• _Supplied material_

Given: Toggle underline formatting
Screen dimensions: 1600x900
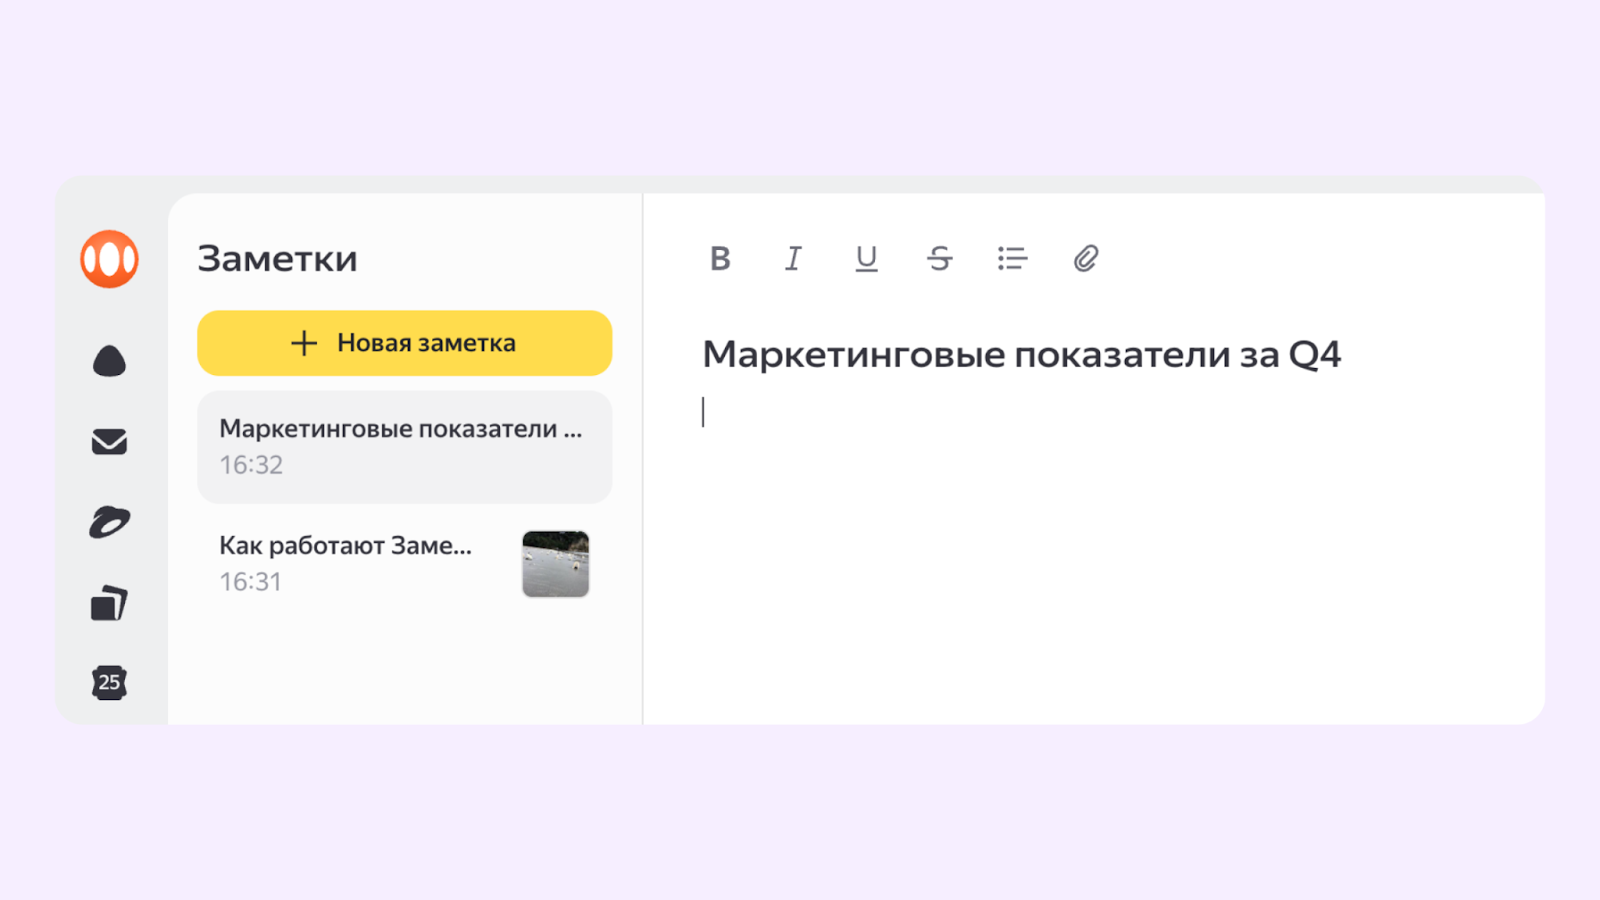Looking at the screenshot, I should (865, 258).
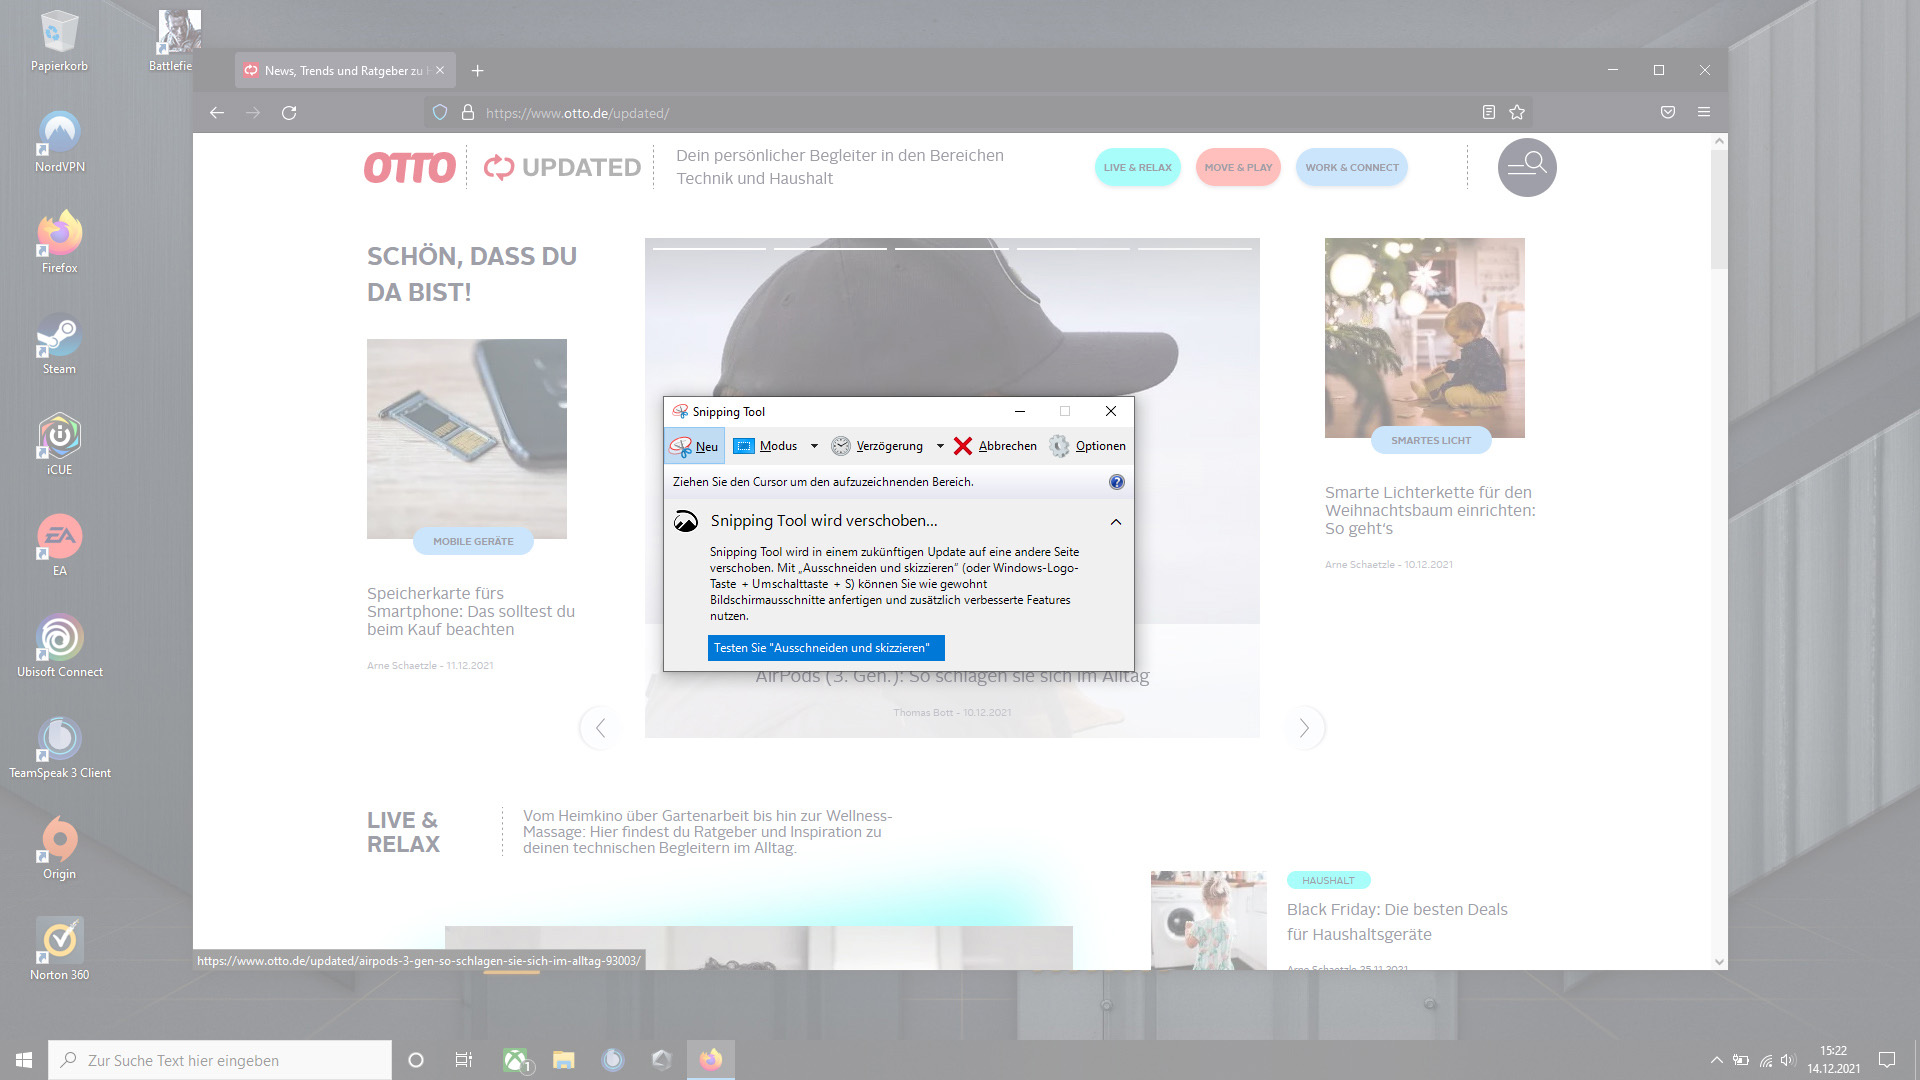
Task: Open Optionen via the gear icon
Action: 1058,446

• _Task details_
Pictures stay out; everything else in the listing above gets repeated exactly.

• _Reply to the exercise_
Given: Toggle underline formatting
Screen dimensions: 1600x900
Looking at the screenshot, I should (865, 258).
Task: Open Optionen via the gear icon
Action: 1058,446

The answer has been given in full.